======== RECORDS TO PROCESS

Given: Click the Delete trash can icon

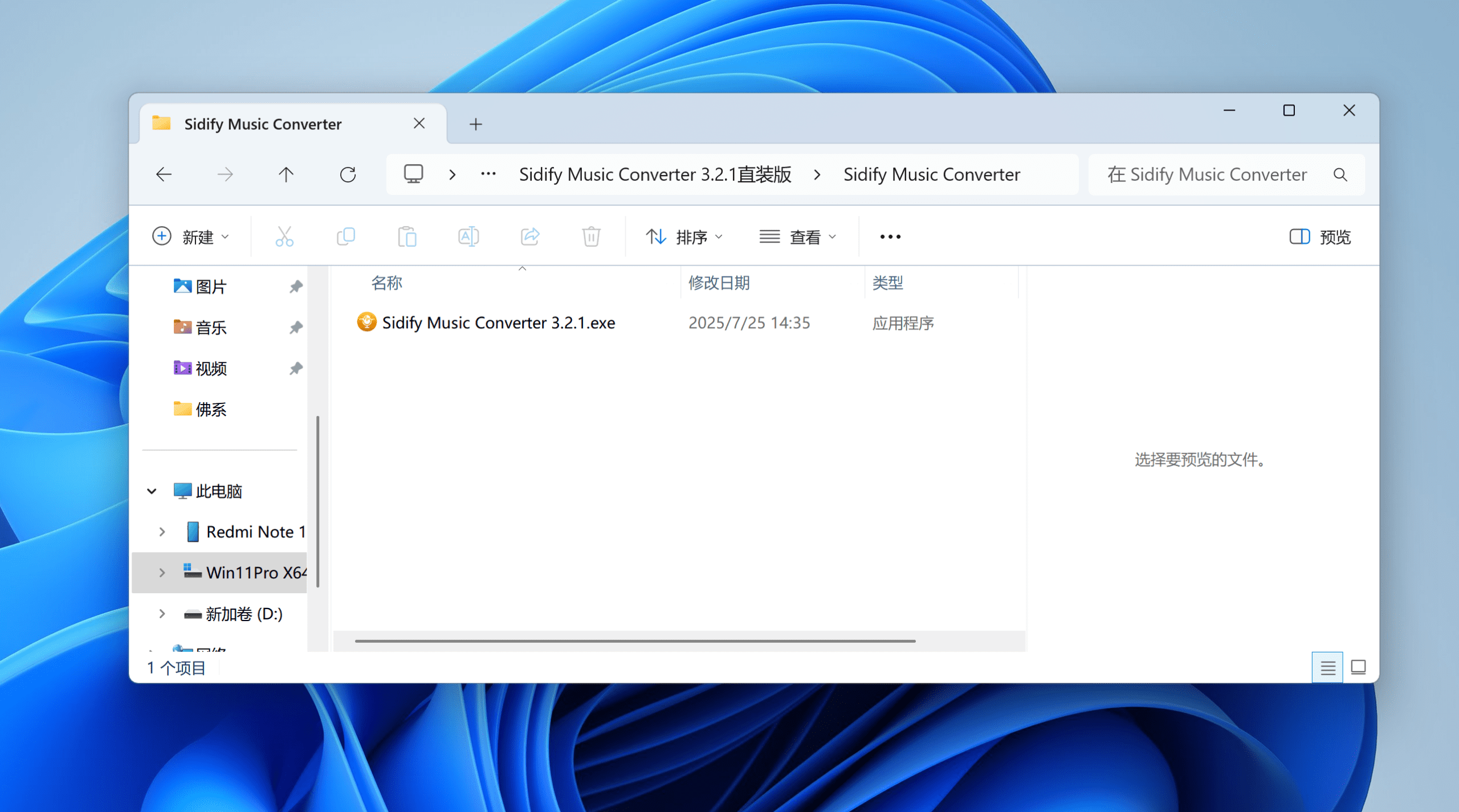Looking at the screenshot, I should tap(591, 236).
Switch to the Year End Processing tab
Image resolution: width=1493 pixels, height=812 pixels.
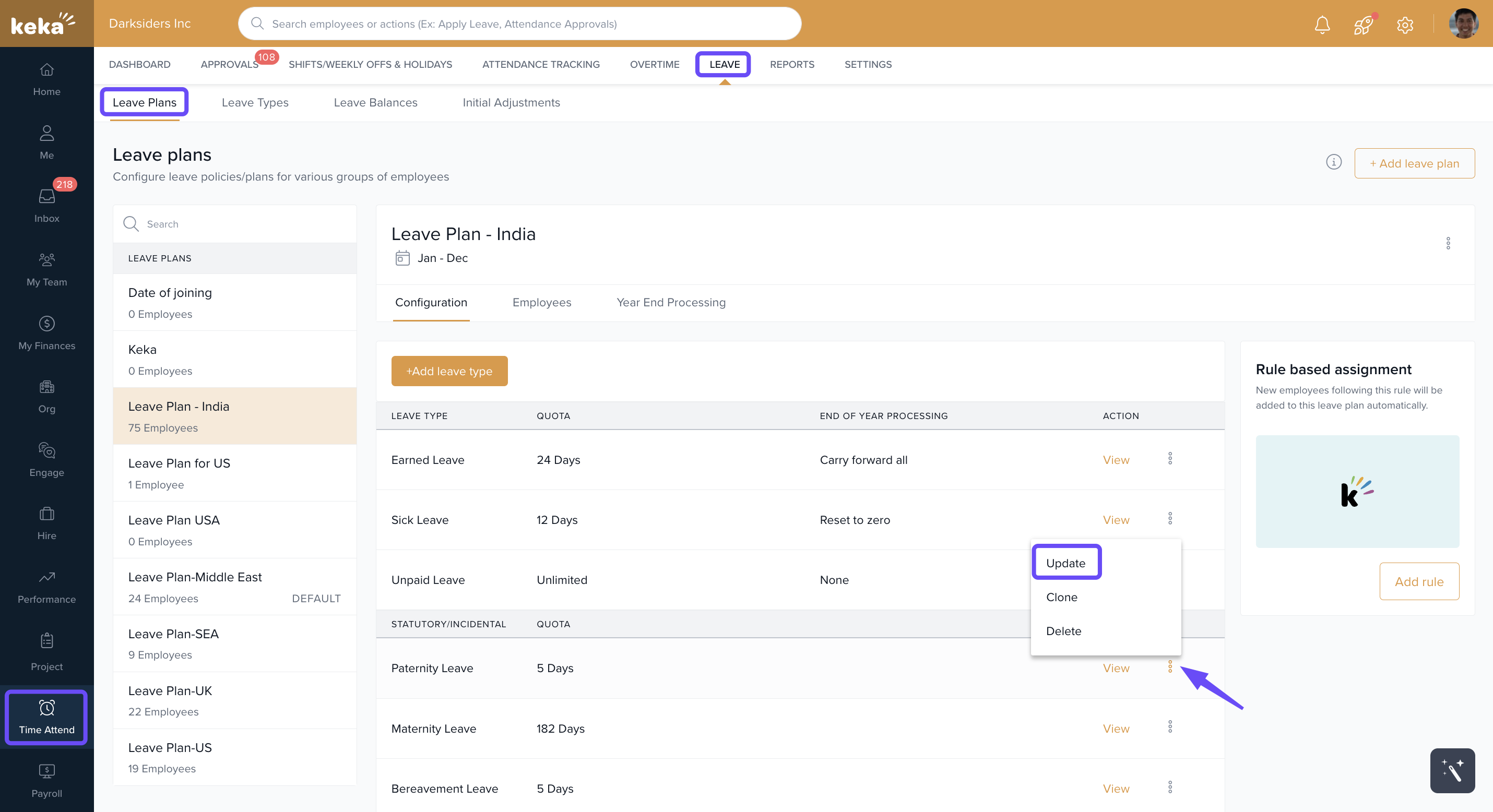tap(671, 303)
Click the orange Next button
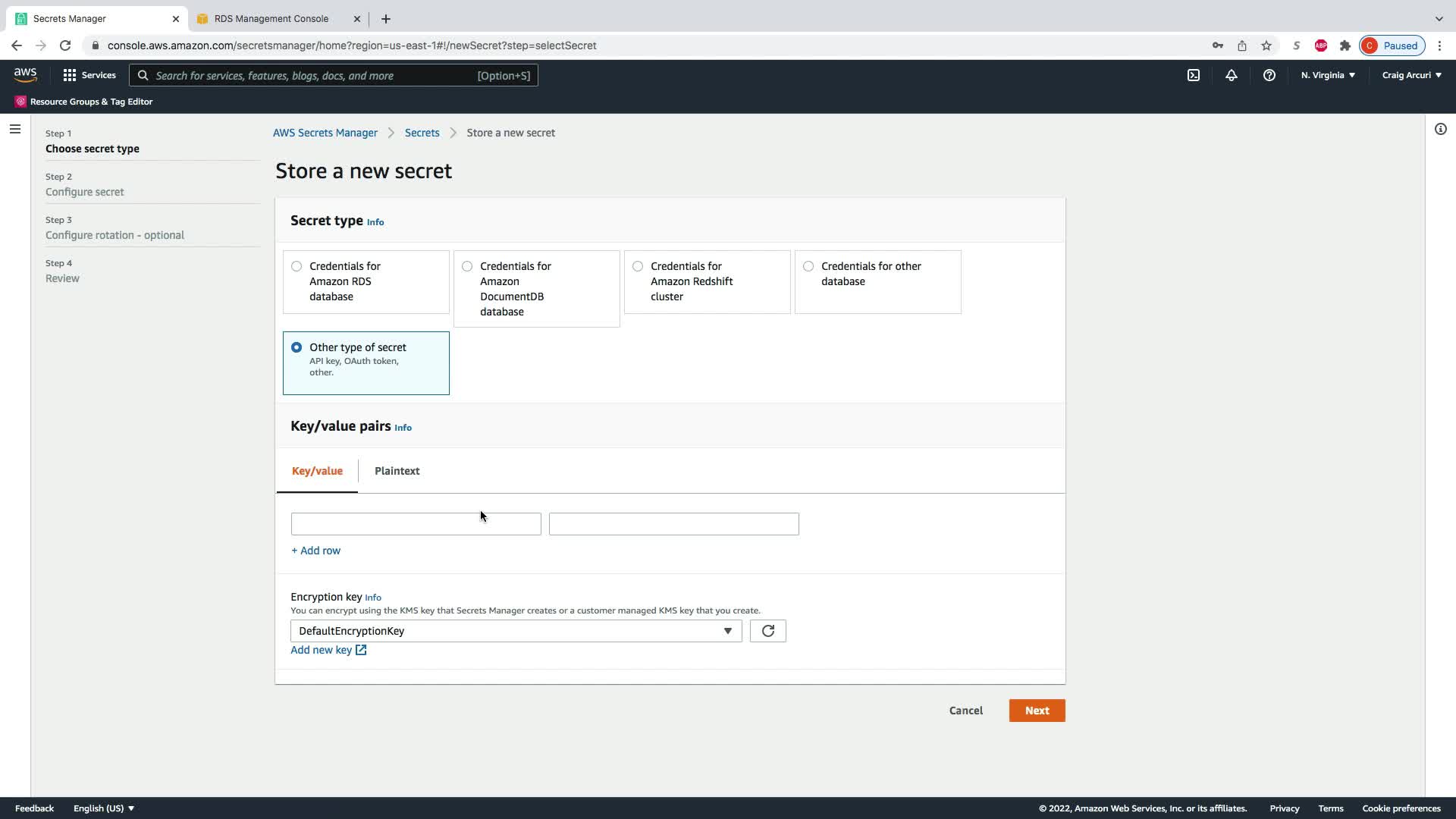This screenshot has width=1456, height=819. pyautogui.click(x=1037, y=711)
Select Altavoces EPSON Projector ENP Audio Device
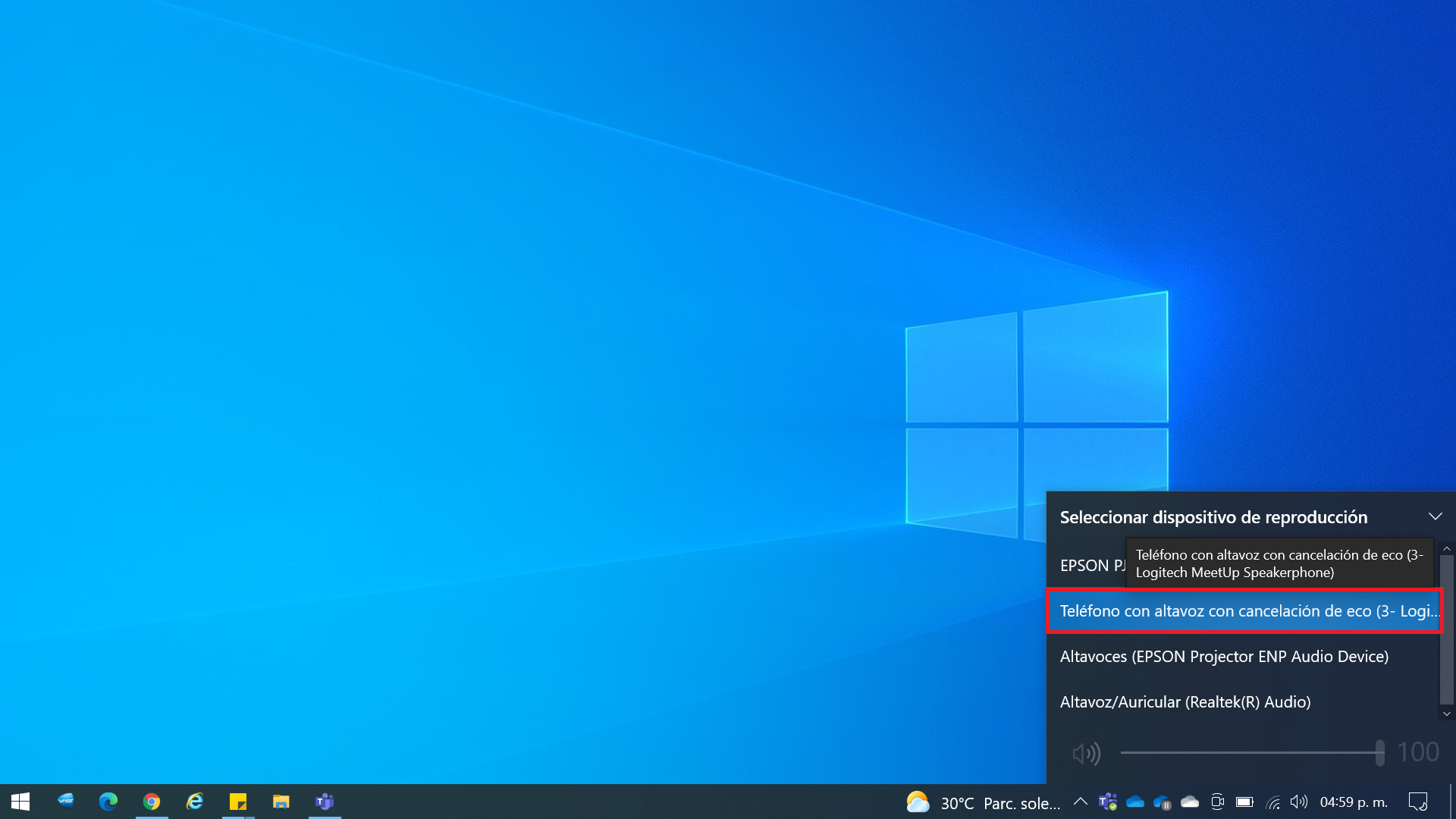This screenshot has width=1456, height=819. point(1224,657)
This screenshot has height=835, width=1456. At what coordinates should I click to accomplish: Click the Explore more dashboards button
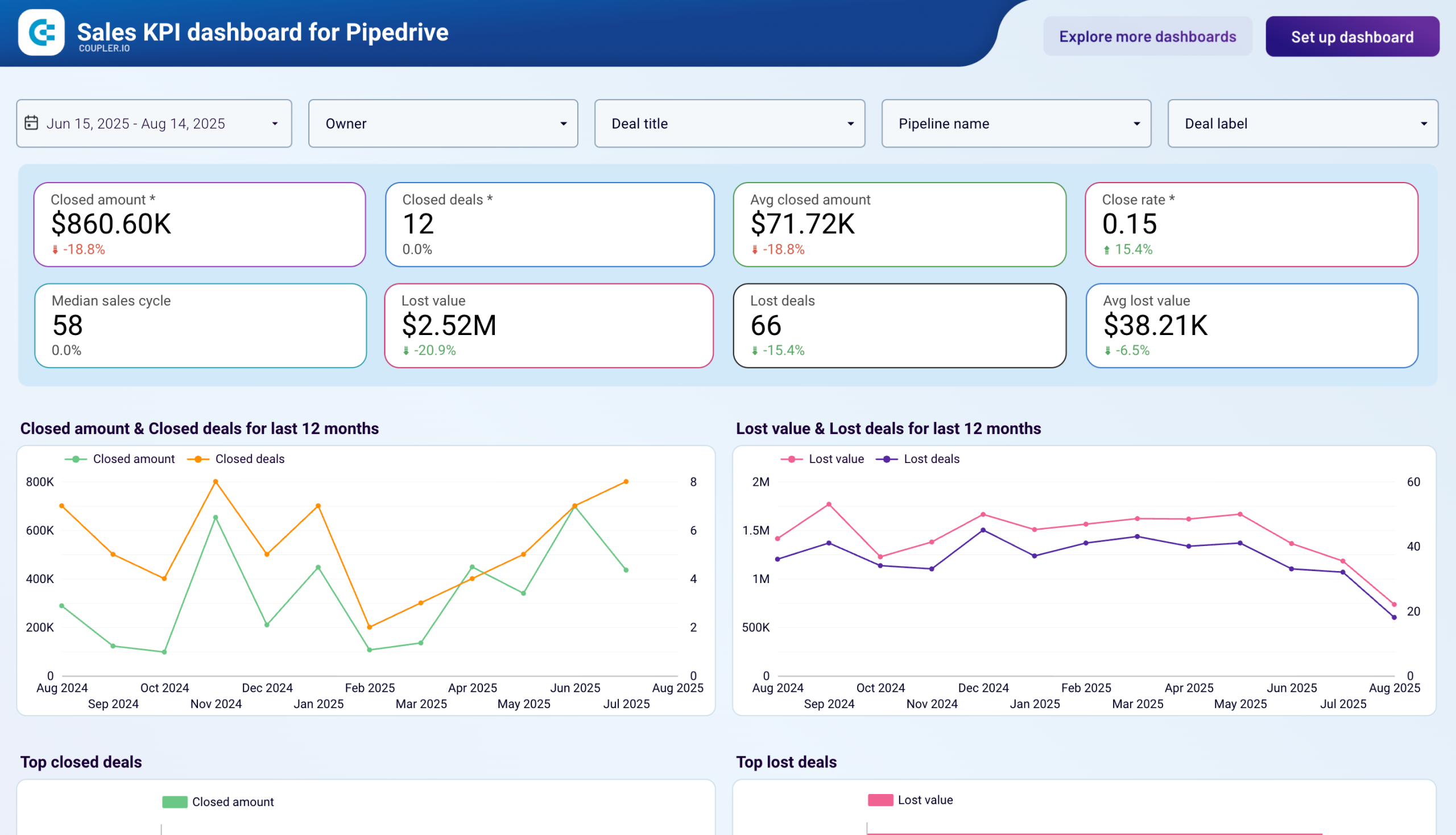(1148, 36)
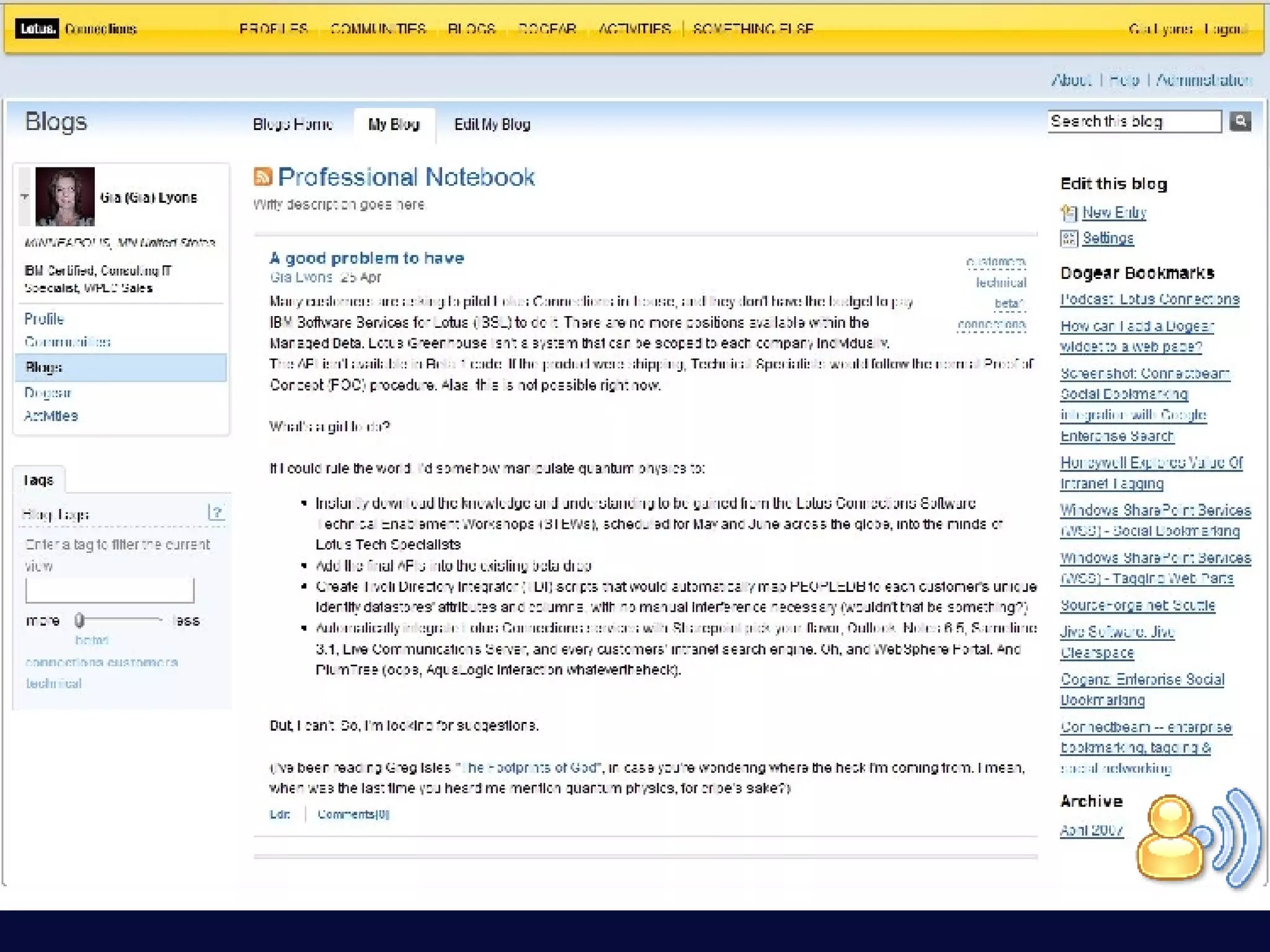Click the Settings icon under Edit this blog
Viewport: 1270px width, 952px height.
click(1068, 239)
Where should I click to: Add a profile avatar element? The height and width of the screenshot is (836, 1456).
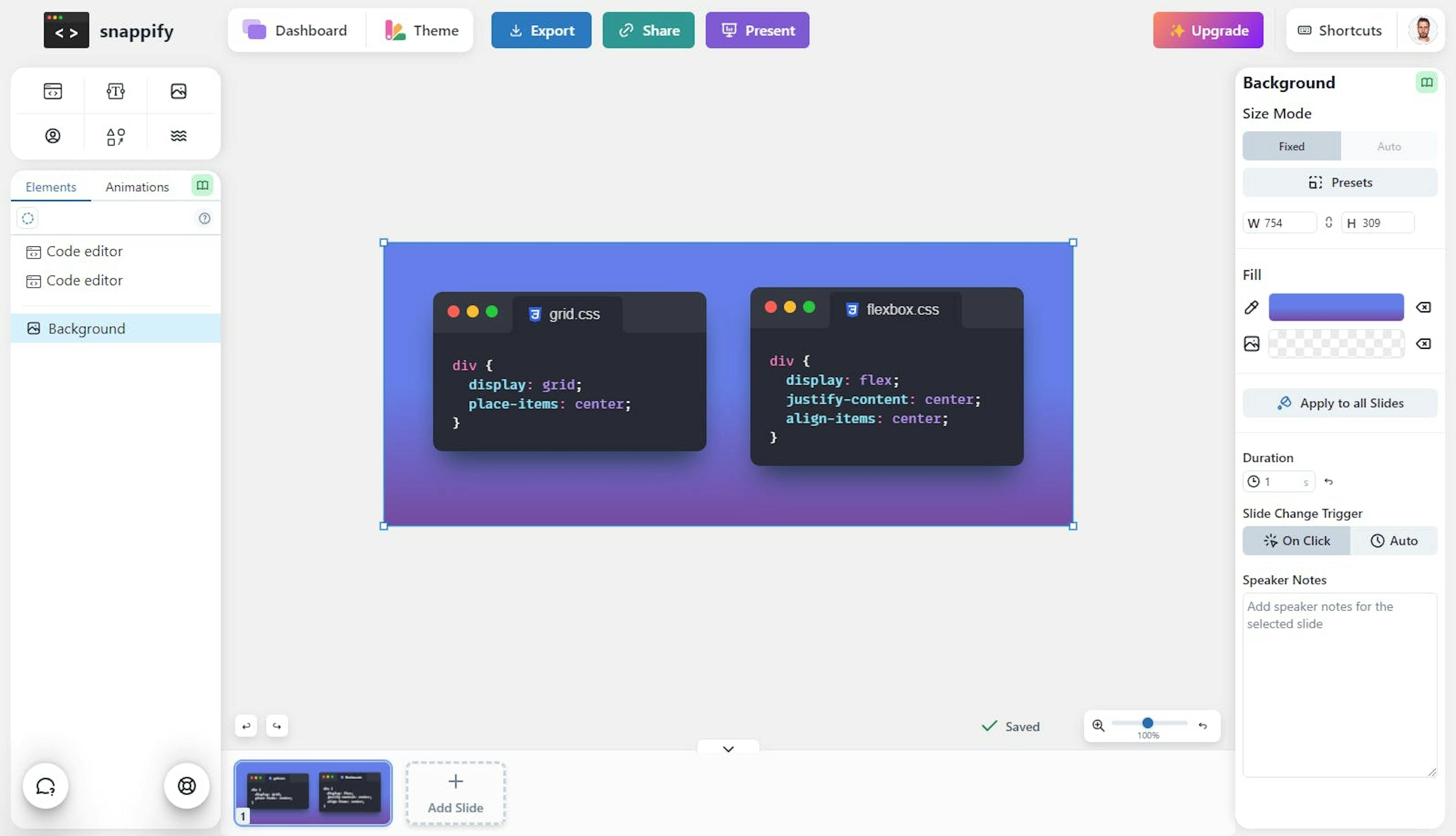[52, 136]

================

- _PROBLEM TO SOLVE_
Copy the data precisely. Skip every picture.

- _SOLUTION_
Given: Click the Delete trash can icon

Looking at the screenshot, I should tap(591, 236).
Switch to the Year End Processing tab
Image resolution: width=1493 pixels, height=812 pixels.
tap(671, 303)
Click the orange Next button
This screenshot has width=1456, height=819. pyautogui.click(x=1037, y=711)
Select Altavoces EPSON Projector ENP Audio Device
This screenshot has width=1456, height=819. point(1224,657)
This screenshot has height=835, width=1456. At what coordinates should I click to accomplish: Click the Explore more dashboards button
(1148, 36)
Click the Settings icon under Edit this blog
Viewport: 1270px width, 952px height.
click(1068, 239)
Where should I click to: Add a profile avatar element? The height and width of the screenshot is (836, 1456).
[52, 136]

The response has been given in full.